XHFA-FM
- Chihuahua, Chihuahua; Mexico;
- Frequency: 89.3 MHz
- Branding: La Poderosa

Programming
- Format: Regional Mexican

Ownership
- Owner: Grupo Radiorama; (Impulsora de Radio de Chihuahua, S.A.);

History
- First air date: April 26, 1947 1994 (FM)
- Former frequencies: 950 kHz (1947–2019)

Technical information
- Licensing authority: CRT
- Class: B1
- ERP: 10,000 watts
- HAAT: 100.54 m (329.9 ft)

Links
- Webcast: Listen live
- Website: radiorama.mx

= XHFA-FM =

Radio station in Chihuahua, Chihuahua, Mexico

XHFA-FM is a radio station in Chihuahua, Chihuahua, Mexico.

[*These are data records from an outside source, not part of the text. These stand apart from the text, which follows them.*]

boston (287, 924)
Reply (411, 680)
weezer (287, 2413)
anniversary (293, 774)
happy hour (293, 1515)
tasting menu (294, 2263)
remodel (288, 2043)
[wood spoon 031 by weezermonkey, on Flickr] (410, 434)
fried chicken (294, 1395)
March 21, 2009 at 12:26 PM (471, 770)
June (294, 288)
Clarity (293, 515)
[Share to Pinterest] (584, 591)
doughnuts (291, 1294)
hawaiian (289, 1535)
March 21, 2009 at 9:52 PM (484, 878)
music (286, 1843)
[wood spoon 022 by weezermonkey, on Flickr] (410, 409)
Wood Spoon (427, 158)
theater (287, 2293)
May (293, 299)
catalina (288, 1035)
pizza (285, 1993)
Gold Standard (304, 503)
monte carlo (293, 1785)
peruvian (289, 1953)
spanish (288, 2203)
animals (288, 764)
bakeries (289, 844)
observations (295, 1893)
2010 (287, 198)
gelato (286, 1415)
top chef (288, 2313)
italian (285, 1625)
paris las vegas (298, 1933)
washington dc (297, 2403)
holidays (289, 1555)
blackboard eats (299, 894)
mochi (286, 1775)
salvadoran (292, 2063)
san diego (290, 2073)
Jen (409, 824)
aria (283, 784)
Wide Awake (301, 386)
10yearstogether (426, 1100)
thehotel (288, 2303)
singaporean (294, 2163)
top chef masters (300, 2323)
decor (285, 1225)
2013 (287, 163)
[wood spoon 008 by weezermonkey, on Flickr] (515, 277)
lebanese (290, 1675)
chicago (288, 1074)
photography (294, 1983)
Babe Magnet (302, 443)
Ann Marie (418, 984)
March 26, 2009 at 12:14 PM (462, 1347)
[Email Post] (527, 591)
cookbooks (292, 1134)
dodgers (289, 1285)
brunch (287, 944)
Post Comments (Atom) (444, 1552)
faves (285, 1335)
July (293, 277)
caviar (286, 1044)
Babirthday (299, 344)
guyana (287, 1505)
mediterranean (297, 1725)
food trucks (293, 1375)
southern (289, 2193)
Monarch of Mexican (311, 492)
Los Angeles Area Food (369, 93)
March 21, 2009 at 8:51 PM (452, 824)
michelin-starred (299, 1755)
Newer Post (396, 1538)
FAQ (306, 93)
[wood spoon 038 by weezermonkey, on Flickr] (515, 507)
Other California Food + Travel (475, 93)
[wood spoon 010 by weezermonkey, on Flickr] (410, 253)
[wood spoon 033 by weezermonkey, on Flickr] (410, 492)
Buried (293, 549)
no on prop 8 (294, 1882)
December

It is owned by Grupo Radiorama and broadcasts a regional Mexican format on 89.3 FM.

==History==
XEFA-AM 950 received its concession on April 26, 1947. It was owned by Red Nacional Radioemisora, S.A., and broadcast with 500 watts during the day and 250 at night. It was transferred to its current concessionaire in 1976 and authorized to become an AM-FM combo in 1994. XEFA-AM was surrendered on November 1, 2019.